Rather than assuming that producing a data set will result in desired outcomes, more work needs to be done to determine whether and how data can be linked to specific communities and policy processes to solve problems. We recommend that NGOs revisit their core assumptions regarding the use of big data to achieve the SDGs, give thought to the following issues and ask themselves a few key questions:
Leverage local data in the SDGs: Many cities are already collecting data, but its potential use often has little relevance in the international context of the SDGs. By engaging in targeted educational campaigns, shifts in data collection and measurement methodologies can allow local data to truly inform the global context. Question: How can NGOs better incorporate local data into their data products?
Incorporate politics into the solution: While data products are commonly thought of as apolitical, NGOs and the cities they work with must recognize that the inability to address environmental and social problems is not the result of a lack of data but rather a lack of political will. Question: How can NGOs invest in political solutions and campaigns rather than over-relying on “neutral” data products?
Unwrap the black box of data: Local leaders are in the best position to make decisions about how to improve their communities, but policymakers often are limited in their knowledge of how data and data products work. As a result, local leaders often rely on NGOs to create these products on their behalf.
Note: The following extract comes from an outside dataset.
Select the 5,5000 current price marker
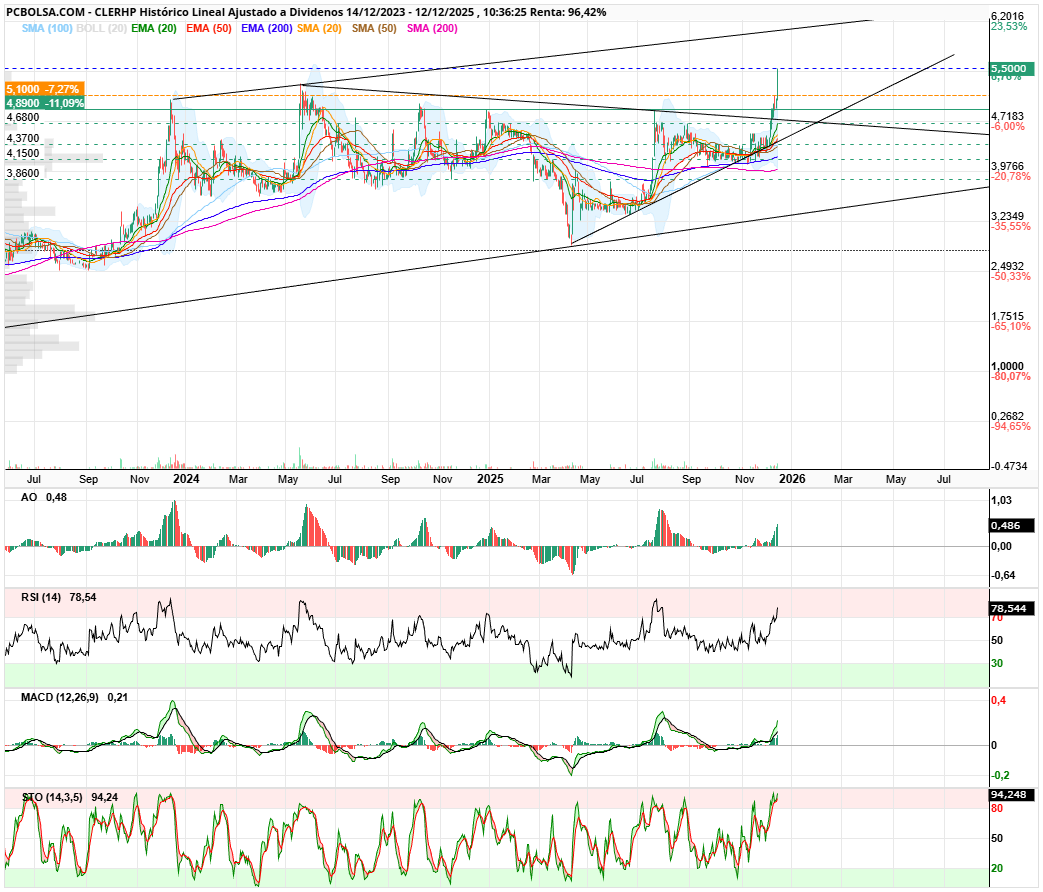The image size is (1043, 892). pos(1008,68)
Question: How can NGOs ensure that decision-makers understand big data and data products, and use that information to craft policies?
Create bottom-up rather than top-down solutions: Rather than investing heavily in data products that can solve problems for cities across the world, invest in consulting services that can work with individual cities on specific problems they face, and develop data products to meet those challenges, with successful solutions adopted elsewhere as appropriate. Question: How can NGOs help governments reach people at the ground level to better understand and address their needs?
Karen C. Seto was involved in this project as faculty adviser.